### EXERCISE PROMPT
Each entry in the listing must be set down again word for word.

[[ RECORD EXTRACTS open ]]

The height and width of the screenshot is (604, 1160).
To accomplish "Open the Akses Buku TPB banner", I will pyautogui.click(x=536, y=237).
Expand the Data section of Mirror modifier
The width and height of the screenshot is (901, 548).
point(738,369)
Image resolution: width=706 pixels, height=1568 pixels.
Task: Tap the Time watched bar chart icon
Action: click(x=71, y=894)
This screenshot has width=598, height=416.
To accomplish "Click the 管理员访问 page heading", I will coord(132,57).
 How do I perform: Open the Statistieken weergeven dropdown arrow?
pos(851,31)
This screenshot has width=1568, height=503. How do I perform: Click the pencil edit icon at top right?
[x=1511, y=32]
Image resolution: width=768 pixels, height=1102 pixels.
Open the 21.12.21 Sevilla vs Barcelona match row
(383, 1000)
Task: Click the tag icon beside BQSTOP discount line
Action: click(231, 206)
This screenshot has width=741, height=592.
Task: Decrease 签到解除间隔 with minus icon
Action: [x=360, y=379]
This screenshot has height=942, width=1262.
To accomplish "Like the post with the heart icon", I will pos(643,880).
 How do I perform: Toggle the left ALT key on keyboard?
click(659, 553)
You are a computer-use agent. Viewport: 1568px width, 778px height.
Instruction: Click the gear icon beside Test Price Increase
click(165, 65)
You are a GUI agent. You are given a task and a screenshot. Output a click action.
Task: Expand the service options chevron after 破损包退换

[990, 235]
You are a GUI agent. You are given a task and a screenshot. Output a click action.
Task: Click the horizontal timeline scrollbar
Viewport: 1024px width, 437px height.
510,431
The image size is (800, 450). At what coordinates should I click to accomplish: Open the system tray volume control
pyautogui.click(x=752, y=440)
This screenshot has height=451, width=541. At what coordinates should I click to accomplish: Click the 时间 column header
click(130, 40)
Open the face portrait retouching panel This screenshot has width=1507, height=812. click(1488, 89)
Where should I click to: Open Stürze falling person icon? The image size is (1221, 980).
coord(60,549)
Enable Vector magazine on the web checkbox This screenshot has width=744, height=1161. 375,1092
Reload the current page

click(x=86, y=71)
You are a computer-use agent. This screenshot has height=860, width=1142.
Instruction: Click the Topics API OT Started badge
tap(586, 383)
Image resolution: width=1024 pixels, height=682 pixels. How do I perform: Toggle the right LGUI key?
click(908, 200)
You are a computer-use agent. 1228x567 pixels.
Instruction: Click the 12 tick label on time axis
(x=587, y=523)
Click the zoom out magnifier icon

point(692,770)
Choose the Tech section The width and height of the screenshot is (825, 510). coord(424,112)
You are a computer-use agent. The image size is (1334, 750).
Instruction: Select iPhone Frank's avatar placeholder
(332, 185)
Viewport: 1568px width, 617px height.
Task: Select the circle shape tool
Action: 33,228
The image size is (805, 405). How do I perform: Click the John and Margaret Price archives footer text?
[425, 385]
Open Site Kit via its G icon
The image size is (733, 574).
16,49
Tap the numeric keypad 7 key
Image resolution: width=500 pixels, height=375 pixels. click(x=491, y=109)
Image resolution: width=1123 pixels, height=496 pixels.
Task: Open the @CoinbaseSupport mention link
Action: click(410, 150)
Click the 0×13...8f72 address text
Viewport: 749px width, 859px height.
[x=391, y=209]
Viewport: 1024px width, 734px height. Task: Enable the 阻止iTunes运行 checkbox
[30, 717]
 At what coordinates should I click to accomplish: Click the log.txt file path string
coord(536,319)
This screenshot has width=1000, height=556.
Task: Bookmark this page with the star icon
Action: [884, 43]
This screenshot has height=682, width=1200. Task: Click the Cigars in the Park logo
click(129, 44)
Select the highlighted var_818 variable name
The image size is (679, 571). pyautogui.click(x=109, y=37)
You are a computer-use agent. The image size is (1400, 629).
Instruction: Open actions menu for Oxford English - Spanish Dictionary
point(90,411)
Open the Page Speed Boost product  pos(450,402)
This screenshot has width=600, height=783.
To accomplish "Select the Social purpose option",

[[ RECORD EXTRACTS closed ]]

### RESULT FOR THIS TASK
The height and width of the screenshot is (604, 1160).
To accomplish "Open the Akses Buku TPB banner", I will pyautogui.click(x=536, y=237).
Expand the Data section of Mirror modifier
The width and height of the screenshot is (901, 548).
point(738,369)
Image resolution: width=706 pixels, height=1568 pixels.
Task: Tap the Time watched bar chart icon
Action: click(x=71, y=894)
This screenshot has width=598, height=416.
To accomplish "Click the 管理员访问 page heading", I will coord(132,57).
 How do I perform: Open the Statistieken weergeven dropdown arrow?
pos(851,31)
This screenshot has width=1568, height=503. How do I perform: Click the pencil edit icon at top right?
[x=1511, y=32]
Image resolution: width=768 pixels, height=1102 pixels.
Open the 21.12.21 Sevilla vs Barcelona match row
(383, 1000)
Task: Click the tag icon beside BQSTOP discount line
Action: click(231, 206)
This screenshot has width=741, height=592.
Task: Decrease 签到解除间隔 with minus icon
Action: [x=360, y=379]
This screenshot has height=942, width=1262.
To accomplish "Like the post with the heart icon", I will pos(643,880).
 How do I perform: Toggle the left ALT key on keyboard?
click(659, 553)
You are a computer-use agent. Viewport: 1568px width, 778px height.
Instruction: Click the gear icon beside Test Price Increase
click(165, 65)
You are a GUI agent. You are given a task and a screenshot. Output a click action.
Task: Expand the service options chevron after 破损包退换

[990, 235]
You are a GUI agent. You are given a task and a screenshot. Output a click action.
Task: Click the horizontal timeline scrollbar
Viewport: 1024px width, 437px height.
510,431
The image size is (800, 450). At what coordinates should I click to accomplish: Open the system tray volume control
pyautogui.click(x=752, y=440)
This screenshot has height=451, width=541. At what coordinates should I click to accomplish: Click the 时间 column header
click(130, 40)
Open the face portrait retouching panel This screenshot has width=1507, height=812. click(1488, 89)
Where should I click to: Open Stürze falling person icon? The image size is (1221, 980).
coord(60,549)
Enable Vector magazine on the web checkbox This screenshot has width=744, height=1161. 375,1092
Reload the current page

click(x=86, y=71)
You are a computer-use agent. This screenshot has height=860, width=1142.
Instruction: Click the Topics API OT Started badge
tap(586, 383)
Image resolution: width=1024 pixels, height=682 pixels. How do I perform: Toggle the right LGUI key?
click(908, 200)
You are a computer-use agent. 1228x567 pixels.
Instruction: Click the 12 tick label on time axis
(x=587, y=523)
Click the zoom out magnifier icon

point(692,770)
Choose the Tech section The width and height of the screenshot is (825, 510). coord(424,112)
You are a computer-use agent. The image size is (1334, 750).
Instruction: Select iPhone Frank's avatar placeholder
(332, 185)
Viewport: 1568px width, 617px height.
Task: Select the circle shape tool
Action: 33,228
The image size is (805, 405). How do I perform: Click the John and Margaret Price archives footer text?
[425, 385]
Open Site Kit via its G icon
The image size is (733, 574).
16,49
Tap the numeric keypad 7 key
Image resolution: width=500 pixels, height=375 pixels. click(x=491, y=109)
Image resolution: width=1123 pixels, height=496 pixels.
Task: Open the @CoinbaseSupport mention link
Action: click(410, 150)
Click the 0×13...8f72 address text
Viewport: 749px width, 859px height.
[x=391, y=209]
Viewport: 1024px width, 734px height. Task: Enable the 阻止iTunes运行 checkbox
[30, 717]
 At what coordinates should I click to accomplish: Click the log.txt file path string
coord(536,319)
This screenshot has width=1000, height=556.
Task: Bookmark this page with the star icon
Action: [884, 43]
This screenshot has height=682, width=1200. Task: Click the Cigars in the Park logo
click(129, 44)
Select the highlighted var_818 variable name
The image size is (679, 571). pyautogui.click(x=109, y=37)
You are a computer-use agent. The image size is (1400, 629).
Instruction: Open actions menu for Oxford English - Spanish Dictionary
point(90,411)
Open the Page Speed Boost product  pos(450,402)
This screenshot has width=600, height=783.
To accomplish "Select the Social purpose option",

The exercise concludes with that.